The Aging Feedback Loop
Testosterone levels decline naturally with age, and this decline feeds into a cycle that progressively weakens immune regulation. As men age, the Leydig cells responsible for producing testosterone lose mitochondrial function and produce less hormone. At the same time, immune cells in the testes shift from anti-inflammatory to pro-inflammatory states, secreting IL-6 and TNF-alpha, which further impair testosterone production.

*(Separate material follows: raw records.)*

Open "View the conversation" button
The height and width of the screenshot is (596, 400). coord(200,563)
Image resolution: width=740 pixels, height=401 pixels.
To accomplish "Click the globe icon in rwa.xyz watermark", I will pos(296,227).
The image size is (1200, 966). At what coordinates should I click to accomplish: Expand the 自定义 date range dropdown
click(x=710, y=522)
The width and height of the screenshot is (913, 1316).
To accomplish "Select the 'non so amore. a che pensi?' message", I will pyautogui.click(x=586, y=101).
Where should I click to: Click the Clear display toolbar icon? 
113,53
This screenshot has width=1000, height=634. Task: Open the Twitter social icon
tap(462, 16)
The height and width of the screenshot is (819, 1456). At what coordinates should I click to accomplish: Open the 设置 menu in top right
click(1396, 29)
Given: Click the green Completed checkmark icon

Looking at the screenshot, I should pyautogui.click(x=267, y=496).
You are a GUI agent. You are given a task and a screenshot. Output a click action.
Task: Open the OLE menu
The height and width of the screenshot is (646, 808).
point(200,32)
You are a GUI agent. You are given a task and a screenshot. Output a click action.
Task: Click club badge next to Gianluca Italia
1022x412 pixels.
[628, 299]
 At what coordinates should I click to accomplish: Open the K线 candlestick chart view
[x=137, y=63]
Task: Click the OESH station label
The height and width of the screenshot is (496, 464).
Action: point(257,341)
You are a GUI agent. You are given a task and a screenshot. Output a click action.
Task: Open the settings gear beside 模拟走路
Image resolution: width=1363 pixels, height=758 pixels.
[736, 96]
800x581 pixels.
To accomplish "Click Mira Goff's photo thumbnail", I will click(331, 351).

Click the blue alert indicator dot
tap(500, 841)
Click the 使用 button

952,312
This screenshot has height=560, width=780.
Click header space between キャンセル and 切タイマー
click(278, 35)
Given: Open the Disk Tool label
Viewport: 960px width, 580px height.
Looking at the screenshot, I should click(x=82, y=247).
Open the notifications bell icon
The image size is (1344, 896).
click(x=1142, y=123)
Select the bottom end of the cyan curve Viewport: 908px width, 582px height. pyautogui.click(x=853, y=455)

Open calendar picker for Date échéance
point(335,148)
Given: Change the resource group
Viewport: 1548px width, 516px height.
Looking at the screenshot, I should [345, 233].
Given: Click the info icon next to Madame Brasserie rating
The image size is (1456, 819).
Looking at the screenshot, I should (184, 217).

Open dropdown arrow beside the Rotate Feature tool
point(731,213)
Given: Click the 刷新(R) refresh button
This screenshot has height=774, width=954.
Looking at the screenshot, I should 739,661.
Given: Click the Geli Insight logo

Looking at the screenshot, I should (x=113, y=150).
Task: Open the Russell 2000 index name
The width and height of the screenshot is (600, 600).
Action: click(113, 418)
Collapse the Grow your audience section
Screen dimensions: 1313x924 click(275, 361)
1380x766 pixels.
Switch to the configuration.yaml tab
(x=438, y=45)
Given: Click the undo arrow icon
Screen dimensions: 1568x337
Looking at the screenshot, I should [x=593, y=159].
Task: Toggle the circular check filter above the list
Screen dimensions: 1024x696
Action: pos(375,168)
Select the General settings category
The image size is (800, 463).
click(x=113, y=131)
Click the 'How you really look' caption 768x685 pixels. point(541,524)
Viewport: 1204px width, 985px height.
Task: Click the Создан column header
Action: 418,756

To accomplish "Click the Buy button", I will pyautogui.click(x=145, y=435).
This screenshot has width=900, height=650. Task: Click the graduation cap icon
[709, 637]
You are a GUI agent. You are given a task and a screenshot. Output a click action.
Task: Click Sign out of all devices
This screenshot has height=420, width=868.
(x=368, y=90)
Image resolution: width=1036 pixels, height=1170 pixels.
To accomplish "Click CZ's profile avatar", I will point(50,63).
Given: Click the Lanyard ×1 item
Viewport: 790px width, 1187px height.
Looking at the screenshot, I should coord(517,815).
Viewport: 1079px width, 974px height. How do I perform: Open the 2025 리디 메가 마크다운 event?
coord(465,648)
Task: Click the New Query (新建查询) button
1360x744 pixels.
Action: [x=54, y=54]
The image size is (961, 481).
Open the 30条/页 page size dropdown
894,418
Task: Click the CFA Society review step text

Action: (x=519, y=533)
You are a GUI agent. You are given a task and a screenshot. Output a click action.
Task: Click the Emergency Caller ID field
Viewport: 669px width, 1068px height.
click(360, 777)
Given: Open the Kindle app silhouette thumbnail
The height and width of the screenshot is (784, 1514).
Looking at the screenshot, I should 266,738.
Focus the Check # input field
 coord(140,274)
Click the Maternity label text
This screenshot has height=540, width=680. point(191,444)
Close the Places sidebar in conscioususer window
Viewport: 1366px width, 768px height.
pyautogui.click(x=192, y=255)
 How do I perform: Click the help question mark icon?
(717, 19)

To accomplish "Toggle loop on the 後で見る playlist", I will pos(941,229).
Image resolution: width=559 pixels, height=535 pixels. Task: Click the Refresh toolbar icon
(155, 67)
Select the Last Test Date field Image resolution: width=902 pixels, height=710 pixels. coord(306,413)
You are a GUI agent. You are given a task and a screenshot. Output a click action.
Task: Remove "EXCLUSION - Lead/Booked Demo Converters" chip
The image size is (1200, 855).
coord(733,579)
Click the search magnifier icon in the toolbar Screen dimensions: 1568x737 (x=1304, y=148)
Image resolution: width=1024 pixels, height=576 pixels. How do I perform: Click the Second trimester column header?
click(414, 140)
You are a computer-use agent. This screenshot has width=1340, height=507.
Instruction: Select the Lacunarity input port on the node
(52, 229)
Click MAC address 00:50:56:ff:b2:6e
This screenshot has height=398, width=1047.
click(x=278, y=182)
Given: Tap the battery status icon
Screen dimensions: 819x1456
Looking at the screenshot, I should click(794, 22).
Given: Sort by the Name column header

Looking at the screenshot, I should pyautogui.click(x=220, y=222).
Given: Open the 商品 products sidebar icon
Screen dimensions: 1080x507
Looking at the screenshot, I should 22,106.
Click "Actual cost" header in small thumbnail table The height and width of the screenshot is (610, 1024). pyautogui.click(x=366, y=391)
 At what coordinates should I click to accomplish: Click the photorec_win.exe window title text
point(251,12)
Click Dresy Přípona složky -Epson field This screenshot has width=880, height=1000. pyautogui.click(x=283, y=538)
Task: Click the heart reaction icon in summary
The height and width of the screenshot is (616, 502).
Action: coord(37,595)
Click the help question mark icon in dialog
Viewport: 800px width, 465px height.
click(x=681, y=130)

This creates a self-reinforcing loop: less testosterone leads to more inflammation, which damages testosterone-producing cells, which leads to even less testosterone. The consequence extends beyond the testes. Falling testosterone reduces the activity of regulatory T-cells throughout the body, the immune cells responsible for preventing the immune system from attacking healthy tissue. This “immune-metabolic axis” helps explain why aging men experience both rising systemic inflammation and increasing vulnerability to autoimmune-like conditions.
What This Means in Practice
Testosterone is neither a pure immune booster nor a pure immune suppressant. Its primary immune role is as a brake on inflammation. That brake protects against autoimmune disease and prevents the kind of immune overreaction that damages organs during severe infections. But it also slows wound healing and may reduce the initial inflammatory response needed to contain pathogens early in an infection.
For men with clinically low testosterone, supplementation has been shown to reduce inflammatory markers and may help restore healthier immune regulation. For men with normal levels, the immune system is already benefiting from testosterone’s modulatory effects. The strongest evidence points to maintaining adequate testosterone, rather than maximizing it, as the most relevant goal for immune health.